Georgina Oller Bosch wraps the monographic issue with an unusual, and yet insightful use of the notion of counter-monument that she applies to Mercedes Álvarez’s award-winning documentary The Sky Turns (2004). As defined by historian James E. Young, counter-monuments are “self-conscious memorial spaces” (1992, p. 267). Oller Bosch argues that The Sky Turns can be seen as a counter-monument that challenges the stereotypes of progress by offering “an alternative counter-discourse”, one that does not impose any absolute truth on the subject matter at hand: this being the ongoing process of modernisation imposed on the tiny Spanish village of Aldealseñor in order to stop (and possibly reverse) its advanced stage of depopulation. In order to achieve this, rather than employing and expository paradigm to raise a given problem and possible solution (Nichols, 1997), Álvarez’s documentary is a performative space for the inhabitants of the village and their subjective, unfiltered memories, without the addition of any further information regarding their identity and/or personal histories. It does not ask questions; it simply “frames the situations lived” by these people and enables the spectators to listen to their conversations. The innovative value of El cielo gira is therefore to be found in the ability and right enjoyed by the spectators to watch, engage critically with and freely interpret the images on the screen. In its local and demographically limited dimension, a tiny Spanish village shows Europe the way to find shared concern and engagement on matters of general interest. Most importantly, it highlights a simple and yet crucial caveat: that is, it is not possible, or at the very least debatable, to undertake any process of material and cultural modernization (just like the European project) if the will of the people is marginalized.
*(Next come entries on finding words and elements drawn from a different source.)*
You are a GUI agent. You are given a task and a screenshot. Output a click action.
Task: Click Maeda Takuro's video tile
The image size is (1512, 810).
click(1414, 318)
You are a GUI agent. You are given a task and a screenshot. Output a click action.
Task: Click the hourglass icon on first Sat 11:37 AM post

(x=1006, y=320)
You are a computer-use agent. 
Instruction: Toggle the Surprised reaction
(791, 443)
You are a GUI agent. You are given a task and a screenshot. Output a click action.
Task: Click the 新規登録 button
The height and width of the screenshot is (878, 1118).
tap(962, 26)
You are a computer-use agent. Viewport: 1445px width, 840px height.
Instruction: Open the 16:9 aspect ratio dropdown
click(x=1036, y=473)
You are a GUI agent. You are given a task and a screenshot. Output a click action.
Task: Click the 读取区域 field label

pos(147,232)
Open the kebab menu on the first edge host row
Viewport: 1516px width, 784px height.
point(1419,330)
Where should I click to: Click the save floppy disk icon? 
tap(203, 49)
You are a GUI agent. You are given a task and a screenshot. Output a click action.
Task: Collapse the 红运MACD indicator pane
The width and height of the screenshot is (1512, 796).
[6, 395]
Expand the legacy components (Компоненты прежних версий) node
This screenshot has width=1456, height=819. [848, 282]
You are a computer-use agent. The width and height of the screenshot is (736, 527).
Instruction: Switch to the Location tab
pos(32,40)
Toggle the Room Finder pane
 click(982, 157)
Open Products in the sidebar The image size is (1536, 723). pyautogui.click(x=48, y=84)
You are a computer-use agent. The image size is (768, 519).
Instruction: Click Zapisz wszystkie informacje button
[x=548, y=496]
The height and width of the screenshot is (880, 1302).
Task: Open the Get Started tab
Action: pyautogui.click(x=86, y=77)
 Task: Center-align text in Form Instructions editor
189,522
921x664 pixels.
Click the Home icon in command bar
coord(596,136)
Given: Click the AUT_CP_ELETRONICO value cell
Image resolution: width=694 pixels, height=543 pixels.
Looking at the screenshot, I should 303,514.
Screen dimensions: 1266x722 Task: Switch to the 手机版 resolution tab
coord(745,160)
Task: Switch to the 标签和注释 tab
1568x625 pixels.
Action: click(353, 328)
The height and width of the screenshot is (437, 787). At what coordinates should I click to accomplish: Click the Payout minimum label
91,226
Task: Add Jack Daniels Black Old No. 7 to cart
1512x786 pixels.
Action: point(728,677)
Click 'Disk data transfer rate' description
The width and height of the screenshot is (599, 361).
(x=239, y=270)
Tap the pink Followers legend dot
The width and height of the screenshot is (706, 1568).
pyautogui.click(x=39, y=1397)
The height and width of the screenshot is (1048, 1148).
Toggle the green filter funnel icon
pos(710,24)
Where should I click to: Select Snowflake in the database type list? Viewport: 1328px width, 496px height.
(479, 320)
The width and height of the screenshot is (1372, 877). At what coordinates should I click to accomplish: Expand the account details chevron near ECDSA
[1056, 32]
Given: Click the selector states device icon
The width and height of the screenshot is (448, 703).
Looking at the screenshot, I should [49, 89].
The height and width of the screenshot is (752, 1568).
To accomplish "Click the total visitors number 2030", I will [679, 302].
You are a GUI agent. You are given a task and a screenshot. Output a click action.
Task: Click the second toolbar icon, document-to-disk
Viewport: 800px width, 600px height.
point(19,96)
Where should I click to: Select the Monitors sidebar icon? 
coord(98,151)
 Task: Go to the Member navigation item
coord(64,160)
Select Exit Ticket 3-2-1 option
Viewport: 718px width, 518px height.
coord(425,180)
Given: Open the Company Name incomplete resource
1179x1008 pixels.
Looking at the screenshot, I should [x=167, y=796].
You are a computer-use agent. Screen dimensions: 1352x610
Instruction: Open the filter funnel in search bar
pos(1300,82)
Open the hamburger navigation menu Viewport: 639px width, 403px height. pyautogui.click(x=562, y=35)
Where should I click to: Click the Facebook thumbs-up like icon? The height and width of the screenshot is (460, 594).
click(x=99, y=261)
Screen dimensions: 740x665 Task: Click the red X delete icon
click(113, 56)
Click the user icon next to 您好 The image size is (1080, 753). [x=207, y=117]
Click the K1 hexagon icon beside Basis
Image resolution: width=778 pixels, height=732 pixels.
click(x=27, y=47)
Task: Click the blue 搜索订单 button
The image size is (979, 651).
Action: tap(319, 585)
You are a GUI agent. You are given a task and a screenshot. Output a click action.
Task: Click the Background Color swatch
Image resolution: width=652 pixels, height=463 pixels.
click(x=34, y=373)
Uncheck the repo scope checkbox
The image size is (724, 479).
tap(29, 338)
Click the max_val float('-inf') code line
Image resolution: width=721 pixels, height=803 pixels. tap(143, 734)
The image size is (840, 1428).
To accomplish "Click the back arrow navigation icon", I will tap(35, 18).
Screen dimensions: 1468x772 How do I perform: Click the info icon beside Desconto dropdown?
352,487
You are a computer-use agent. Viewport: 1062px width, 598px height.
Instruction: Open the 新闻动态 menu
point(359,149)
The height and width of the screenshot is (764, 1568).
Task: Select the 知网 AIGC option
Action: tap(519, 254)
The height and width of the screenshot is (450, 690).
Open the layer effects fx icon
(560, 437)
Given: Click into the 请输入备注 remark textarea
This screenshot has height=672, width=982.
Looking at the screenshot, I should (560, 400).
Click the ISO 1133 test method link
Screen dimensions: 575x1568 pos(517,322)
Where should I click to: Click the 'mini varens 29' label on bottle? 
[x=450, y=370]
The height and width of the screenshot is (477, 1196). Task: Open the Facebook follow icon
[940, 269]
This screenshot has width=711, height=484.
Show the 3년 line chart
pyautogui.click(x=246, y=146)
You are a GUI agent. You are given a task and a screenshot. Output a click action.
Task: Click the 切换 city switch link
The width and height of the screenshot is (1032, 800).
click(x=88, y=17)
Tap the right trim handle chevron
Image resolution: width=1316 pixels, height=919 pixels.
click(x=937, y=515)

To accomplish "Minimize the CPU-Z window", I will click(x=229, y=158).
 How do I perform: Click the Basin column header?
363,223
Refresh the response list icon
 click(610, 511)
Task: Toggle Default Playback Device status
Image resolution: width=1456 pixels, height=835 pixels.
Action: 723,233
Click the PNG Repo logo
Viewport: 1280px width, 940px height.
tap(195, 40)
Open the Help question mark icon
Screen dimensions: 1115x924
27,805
Ultimately, this special issue of Fotocinema revolves around the idea of a myth-construction process. As Lakoff and Johnson exemplify, myths derive their power from their alliance with ideas of “truth, rationality, accuracy, fairness” as reflected in the manifold discourses that inform social and cultural practices (1980, pp. 188-189). When effective, myths lose the need to be deciphered and accepted as they become the natural, common sense way of a given ideology – understood as a set of values, beliefs and attitudes. The articles presented in this issue reflect a critical tension betweem two polar extremities. At the positive end of the spectrum lie attempts at scouting and representing the European Dream as a set of ideals and values, the constituent parts of an optimistic myth-construction process. At the negative end awaits a stark reality check whose outcome clashes dramatically with the promise of the European Dream. Somewhere in the middle, intensifying the line of tension, is the awareness that, even in the best scenario, that process generally feels like it got stuck in the making: both in terms of the actual message it carries (i.e. the values, beliefs, attitudes of the European Dream), and of the way it is passed.

A common trait of all the articles – as well as all the case studies – proposed here is a focused attention to the subjects trapped in this tension: the people. Their investigations through cinema, photography, and comics, past or contemporary, unveil how, whatever middle ground can be found to accommodate a realistic construction of a shared European identity that realizes the European Dream, the most pressing cause of the crisis under way seems to be the loss of trust and belief by the citizens in the common values. In other words, the European Dream is still very much in search of an audience. And for the positive myth-construction process to be rescued, that audience must be engaged as active players rather than being reduced to either the consumer or victim paradigms.